Never mind the bullshit: Show me the evidence.

I have oft heard the mischaracterization that those who are scientifically- or skeptically-minded have the problem of being close-minded and dogmatically adhering to a materialistic (or, gasp, Darwinist) worldview. Nonsense. If you acted like that you’d be crushed by science. I think it is in fact the true believers (as they are called for lack of a better term) who are close-minded, since they are starting from an unfalsifiable premise based on spiritualism, mysticism, or religion (though I doubt many would like to have their beliefs categorized as such).

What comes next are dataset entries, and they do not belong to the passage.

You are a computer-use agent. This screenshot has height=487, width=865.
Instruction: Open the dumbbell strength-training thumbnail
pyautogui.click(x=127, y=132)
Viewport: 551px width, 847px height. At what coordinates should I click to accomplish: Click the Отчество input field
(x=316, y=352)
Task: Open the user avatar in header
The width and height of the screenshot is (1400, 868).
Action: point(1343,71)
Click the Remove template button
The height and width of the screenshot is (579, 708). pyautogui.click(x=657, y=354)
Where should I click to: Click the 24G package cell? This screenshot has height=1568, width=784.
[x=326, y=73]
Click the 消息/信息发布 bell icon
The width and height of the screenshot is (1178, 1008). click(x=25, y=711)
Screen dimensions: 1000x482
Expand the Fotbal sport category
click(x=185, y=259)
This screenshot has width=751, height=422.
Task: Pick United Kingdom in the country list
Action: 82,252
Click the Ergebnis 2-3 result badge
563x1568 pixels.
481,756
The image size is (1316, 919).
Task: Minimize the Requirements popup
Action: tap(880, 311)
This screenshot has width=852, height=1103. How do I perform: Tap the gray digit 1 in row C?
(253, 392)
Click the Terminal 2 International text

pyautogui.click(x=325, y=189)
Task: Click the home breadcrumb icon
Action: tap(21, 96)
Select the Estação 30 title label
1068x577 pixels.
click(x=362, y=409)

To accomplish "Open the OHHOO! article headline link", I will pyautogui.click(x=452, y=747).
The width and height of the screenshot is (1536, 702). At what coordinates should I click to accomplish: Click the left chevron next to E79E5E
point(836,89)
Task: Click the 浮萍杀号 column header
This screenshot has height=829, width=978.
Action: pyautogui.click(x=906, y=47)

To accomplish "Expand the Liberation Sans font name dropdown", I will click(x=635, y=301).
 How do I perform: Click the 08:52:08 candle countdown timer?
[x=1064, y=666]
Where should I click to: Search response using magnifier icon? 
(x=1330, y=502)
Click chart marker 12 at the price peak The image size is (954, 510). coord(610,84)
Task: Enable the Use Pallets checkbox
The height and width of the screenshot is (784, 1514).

Alternative medicines (acupuncture, chiropractic, homeopathy, energy medicine, etc), pseudosciences (Expanding Earth, creationism/Intelligent Design, etc), and other woo-woo (ESP, cryptozoology, UFO hunting, etc) do not suffer so much scientific scorn because they violate pre-conceived notions (though using the accumulated knowledge of science is extremely useful in gauging the prior plausibility of claims). Rather, they are junk because they have no numbers to back them up. The evidence simply isn’t there. The responses I’ve seen when the obvious question “Why wouldn’t doctors use these alternate modalities if they are so effective” arises is that there’s some grand conspiracy at work which is a whole other cesspool.

Carl Sagan once said that “[only science] really delivers the goods.” The definition of science that I like comes from Steven Novella and is “[Science] is simply a systematic way for carefully and thoroughly observing nature and using consistent logic to evaluate results.” Be systematic, careful, thorough, and use consistent logic when evaluating evidence (and set up your experiments so that the evidence has validity). If you can do those things, you have a right to play with the big dogs of scientific theories (though there’s still not guaranteed of you ultimately being right). A scientific theory must also be testable (sorry, dualism) and falsifiable, so it must make predictions (sorry, Intelligent Design). If you can’t play by those simple rules, you are cursed to remain at the kid’s table of pseudosciences.

Be open-minded and, crucially, be willing to change your mind when new results come in, but always, always demand evidence. The more outrageous the claim, whether it violate established and experimentally-validated theories or whether it suspiciously coincides precisely with the claimant’s political or social views, the more and better the evidence must be.